Onderzoekers aan de Universiteit Twente inventariseren schade bij rampen met een nieuwe methode. Een op afstand bestuurbare drone met daarop een normale camera, maakt grote aantallen foto’s van een gebouw. Daaruit ontstaat een 3D-model, een puntenwolk waaruit de onderzoekers geometrische informatie kunnen aflezen. De drone kan worden ingezet bij natuurrampen of terroristische aanslagen. Om schade te inventariseren aan belangrijke infrastructurele plekken, zoals overheidsgebouwen, ziekenhuizen, vliegvelden of bruggen.

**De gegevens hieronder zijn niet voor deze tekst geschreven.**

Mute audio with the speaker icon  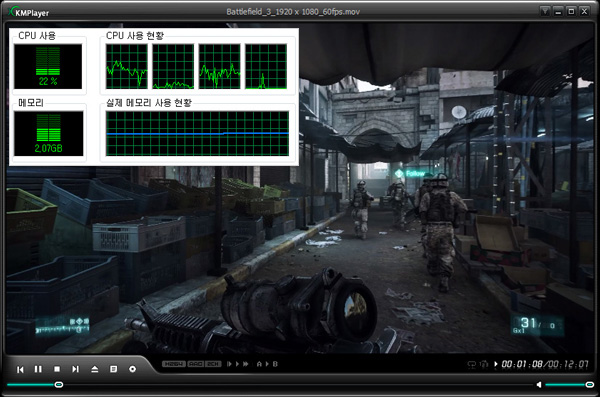point(539,384)
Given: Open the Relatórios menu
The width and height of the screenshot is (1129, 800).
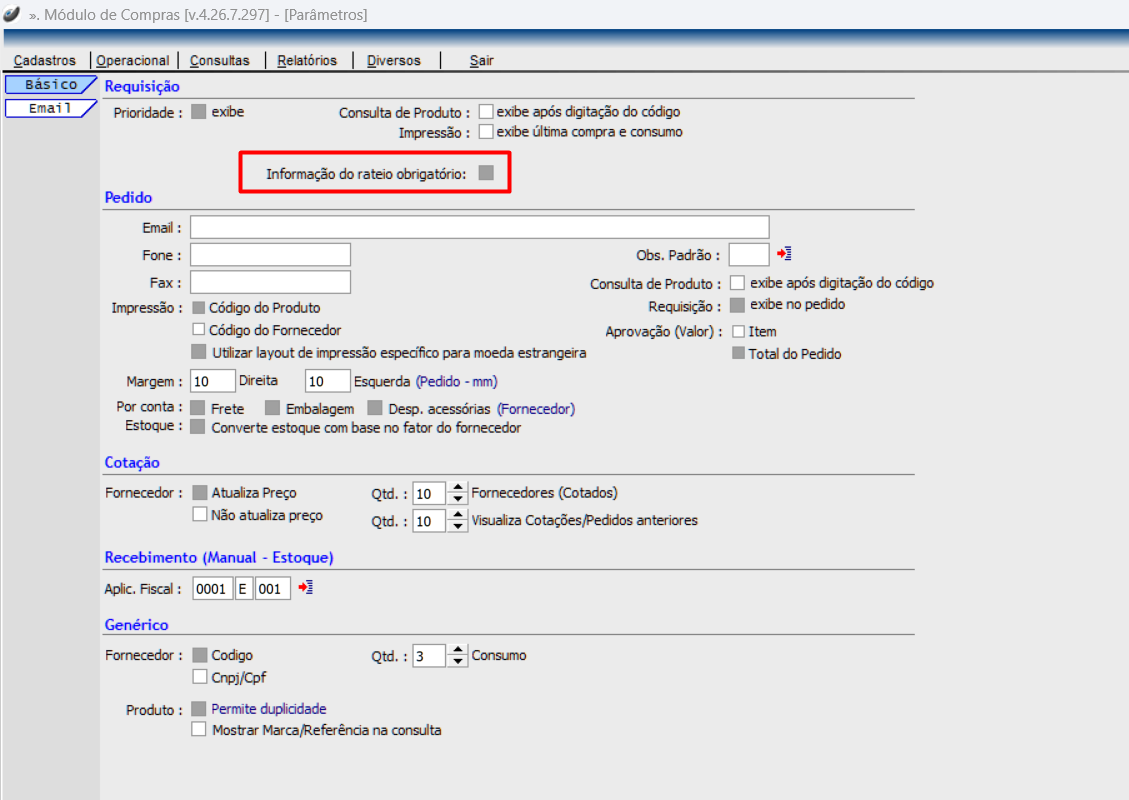Looking at the screenshot, I should coord(307,60).
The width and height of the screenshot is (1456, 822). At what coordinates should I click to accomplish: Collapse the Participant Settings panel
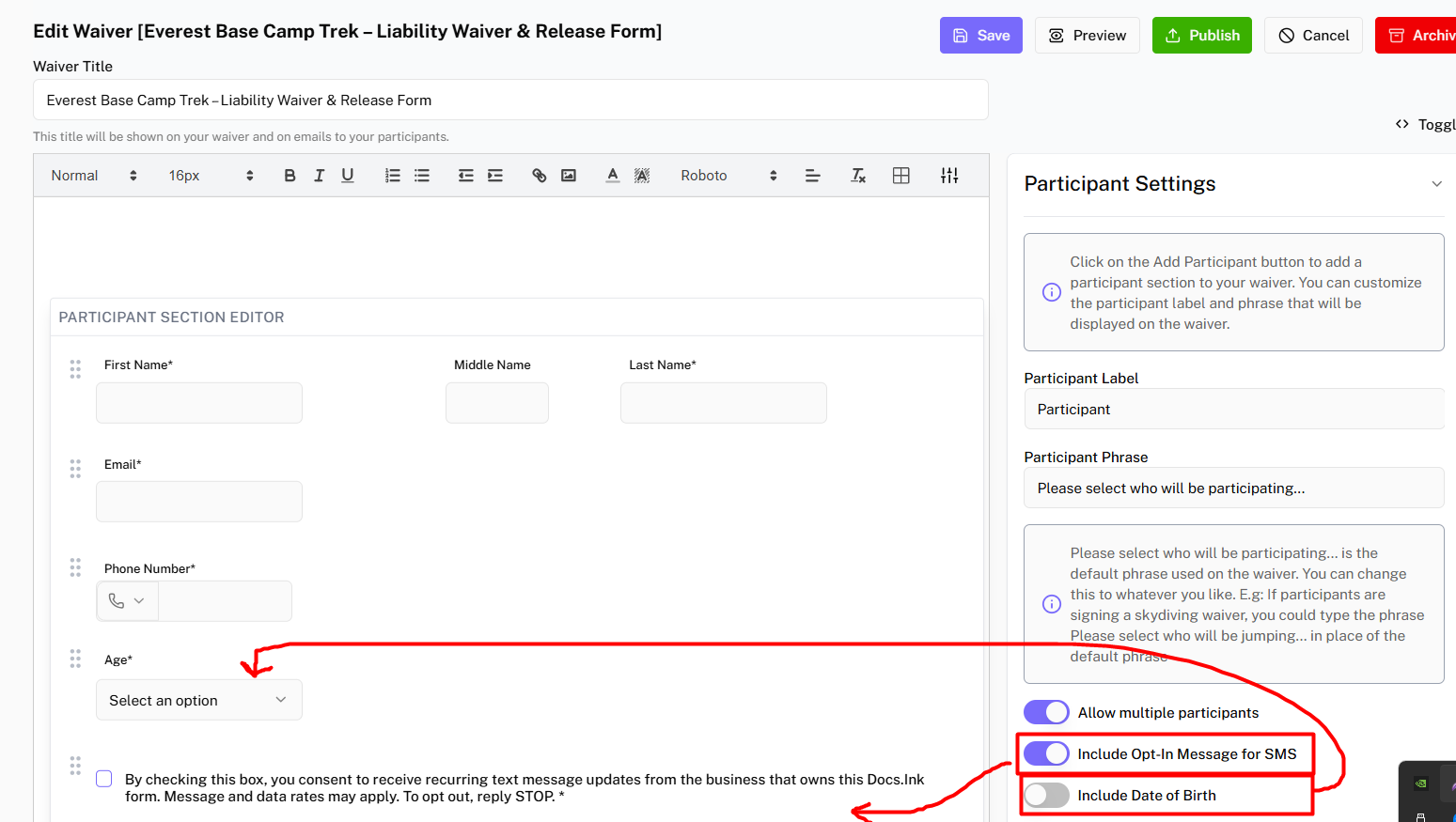click(1436, 184)
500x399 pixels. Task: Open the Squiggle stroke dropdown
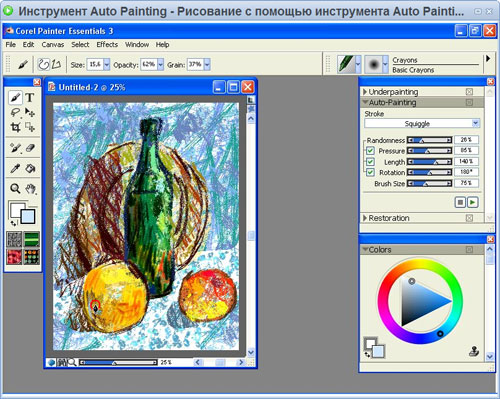[x=422, y=124]
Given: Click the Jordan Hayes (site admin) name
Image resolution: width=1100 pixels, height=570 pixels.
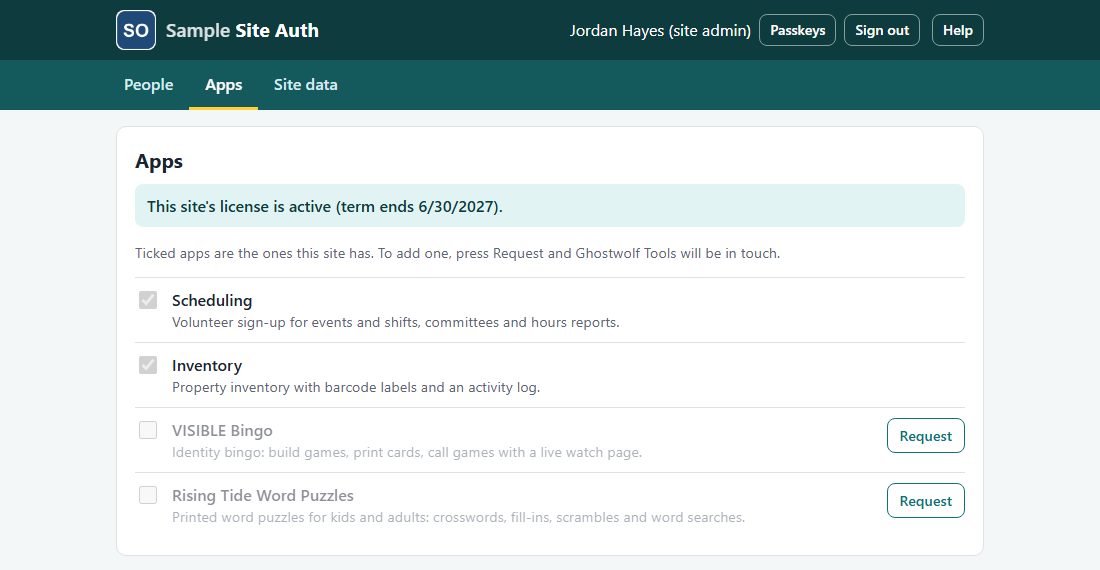Looking at the screenshot, I should click(x=659, y=31).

Dr. Norman Kerle is onderzoeker aan de faculteit ITC van de Universiteit Twente: “Met de drone controleren we de buitenkant van het beschadigde gebouw. We gebruiken een op afstand bestuurbare multicopter met zes rotoren. Deze maakt enorm veel foto’s die we samenvoegen tot een 3D puntenwolk. Hieruit lezen we geometrische informatie af. Dit beeld is zo gedetailleerd dat je kleine scheuren, gaten, scheve muren en puin kunt herkennen. Met sensoren in gebouwen of satellieten lukt dit niet. We analyseren de informatie om een objectieve inschatting te maken van de schade. Met de drone kan zelfs ‘onzichtbare’ schade worden vastgesteld. Zoals verschuiving of scheefzakken van muren over vervormingen van het dak. Bij een aardbeving kan dit soort schade ervoor zorgen dat een gebouw bij naschokken instort.”
Huidige situatie
Bij een ramp inspecteert men op het moment gebouwen via satellietgegevens en met behulp van inspecteurs. Maar er is een tekort aan ervaren inspecteurs en deze inspectie kost veel tijd. Daarnaast kan de faciliteit ondertussen niet gebruikt worden. Dat is zeer onwenselijk bij belangrijke gebouwen zoals ministeries, ziekenhuizen, politiebureaus en bruggen of tunnels die bijvoorbeeld voor hulpdiensten toegankelijk moeten zijn.
Voordelen
Inspectie met de drone werkt sneller, efficiënter, goedkoper en objectiever dan de huidige methodes. Kerle: “Met satellieten zie je alleen het dak van het gebouw, als inspecteur zie je het gebouw alleen vanaf de grond en met de drone zie je de gehele buitenkant inclusief het dak.” Doordat de juiste informatie snel beschikbaar is, kunnen levens worden gered. Hulp, noodmaatregelen en maatregelen voor wederopbouw kunnen sneller en preciezer worden ingezet. Er wordt sneller vastgesteld wanneer een gebouw wél veilig is, waardoor het gebouw eerder gebruikt kan worden voor belangrijk werk. Ook op lange termijn werkt de methode kostenbesparend doordat precies duidelijk is waar een gebouw reparatie nodig heeft.
Kerle: “In Italië hebben we de methode getest op gebouwen die zijn beschadigd tijdens een aardbeving. We kwamen tot een gedetailleerd driedimensionaal geometrisch informatiemodel waaruit we heel gedetailleerd schade kunnen aflezen.” Kerle en zijn collega dr. Markus Gerke doen vervolgonderzoek om een algoritme te ontwikkelen dat precies vertelt welke gedeeltes van een gebouw veilig zijn en welke niet.
RECONASS
De methode is onderdeel van een groot Europees project genaamd RECONASS, medegefinancierd door de Europese Commissie. De Faculteit Geo-Informatie Wetenschappen en Aardobservatie (ITC) van de Universiteit Twente richt zich op de schade aan de buitenkant van gebouwen met behulp van de drone. Het ITC werkt samen met negen partners, allemaal ingenieurs. Zij doen onderzoek naar de binnenkant van gebouwen met behulp van draadloze sensornetwerken. De combinatie van deze technieken zorgt voor een zo compleet mogelijke inschatting van de schade.